About this exercise =>
Copy the first line of the material below and every later line through the line containing "Mute preview with the speaker volume icon", without any other output.

Source data =>
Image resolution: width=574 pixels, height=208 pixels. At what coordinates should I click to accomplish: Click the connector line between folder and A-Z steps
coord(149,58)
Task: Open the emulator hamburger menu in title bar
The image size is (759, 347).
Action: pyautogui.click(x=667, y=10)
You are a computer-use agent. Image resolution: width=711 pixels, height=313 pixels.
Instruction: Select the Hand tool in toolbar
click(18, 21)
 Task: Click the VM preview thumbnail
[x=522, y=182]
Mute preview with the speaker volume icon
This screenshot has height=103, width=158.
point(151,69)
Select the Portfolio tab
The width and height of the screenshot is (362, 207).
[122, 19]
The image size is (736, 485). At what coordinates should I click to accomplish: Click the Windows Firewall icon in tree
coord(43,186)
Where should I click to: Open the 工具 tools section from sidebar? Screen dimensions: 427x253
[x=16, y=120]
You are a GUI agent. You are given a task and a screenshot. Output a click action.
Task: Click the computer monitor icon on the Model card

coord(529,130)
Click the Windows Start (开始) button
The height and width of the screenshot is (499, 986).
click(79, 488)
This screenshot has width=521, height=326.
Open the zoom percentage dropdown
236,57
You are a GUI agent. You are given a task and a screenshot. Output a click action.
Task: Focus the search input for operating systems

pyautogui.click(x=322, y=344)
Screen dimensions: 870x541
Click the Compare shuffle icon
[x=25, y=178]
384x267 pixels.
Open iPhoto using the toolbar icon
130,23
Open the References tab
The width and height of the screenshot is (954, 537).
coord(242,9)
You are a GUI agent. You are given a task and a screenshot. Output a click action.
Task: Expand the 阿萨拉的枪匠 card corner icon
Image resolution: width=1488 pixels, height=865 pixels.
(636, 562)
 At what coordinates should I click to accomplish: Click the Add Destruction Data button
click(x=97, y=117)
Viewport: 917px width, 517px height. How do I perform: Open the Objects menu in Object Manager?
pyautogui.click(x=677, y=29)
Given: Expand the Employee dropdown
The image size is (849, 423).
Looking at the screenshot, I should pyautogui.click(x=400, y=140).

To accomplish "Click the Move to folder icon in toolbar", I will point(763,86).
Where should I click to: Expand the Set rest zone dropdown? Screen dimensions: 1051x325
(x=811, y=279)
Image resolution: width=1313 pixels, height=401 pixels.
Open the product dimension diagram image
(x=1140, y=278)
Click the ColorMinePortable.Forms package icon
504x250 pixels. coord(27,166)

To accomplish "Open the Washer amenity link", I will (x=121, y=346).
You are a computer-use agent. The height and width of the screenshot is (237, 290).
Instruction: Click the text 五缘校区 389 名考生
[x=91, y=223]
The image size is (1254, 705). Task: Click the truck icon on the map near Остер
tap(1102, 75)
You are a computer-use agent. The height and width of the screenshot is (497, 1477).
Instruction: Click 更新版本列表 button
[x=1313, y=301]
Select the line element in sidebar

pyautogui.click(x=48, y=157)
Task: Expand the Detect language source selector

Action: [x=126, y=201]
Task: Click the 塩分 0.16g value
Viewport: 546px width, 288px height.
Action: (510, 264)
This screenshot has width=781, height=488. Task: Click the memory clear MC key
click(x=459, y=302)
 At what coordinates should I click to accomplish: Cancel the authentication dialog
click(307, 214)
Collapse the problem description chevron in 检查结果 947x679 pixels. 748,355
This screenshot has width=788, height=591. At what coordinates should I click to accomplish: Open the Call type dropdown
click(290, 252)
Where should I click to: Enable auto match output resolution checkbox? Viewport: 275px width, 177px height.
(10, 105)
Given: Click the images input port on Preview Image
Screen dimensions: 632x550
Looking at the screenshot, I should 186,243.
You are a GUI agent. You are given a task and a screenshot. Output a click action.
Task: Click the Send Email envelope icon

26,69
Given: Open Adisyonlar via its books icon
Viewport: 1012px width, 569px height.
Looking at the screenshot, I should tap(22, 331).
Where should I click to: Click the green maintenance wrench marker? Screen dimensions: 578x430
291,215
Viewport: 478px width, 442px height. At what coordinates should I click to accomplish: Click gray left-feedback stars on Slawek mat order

Answer section =>
Image resolution: width=574 pixels, height=208 pixels. At what coordinates should I click to accomplish: Click the connector line between folder and A-Z steps
coord(149,58)
Task: Open the emulator hamburger menu in title bar
The image size is (759, 347).
Action: pyautogui.click(x=667, y=10)
You are a computer-use agent. Image resolution: width=711 pixels, height=313 pixels.
Instruction: Select the Hand tool in toolbar
click(18, 21)
 Task: Click the VM preview thumbnail
[x=522, y=182]
Mute preview with the speaker volume icon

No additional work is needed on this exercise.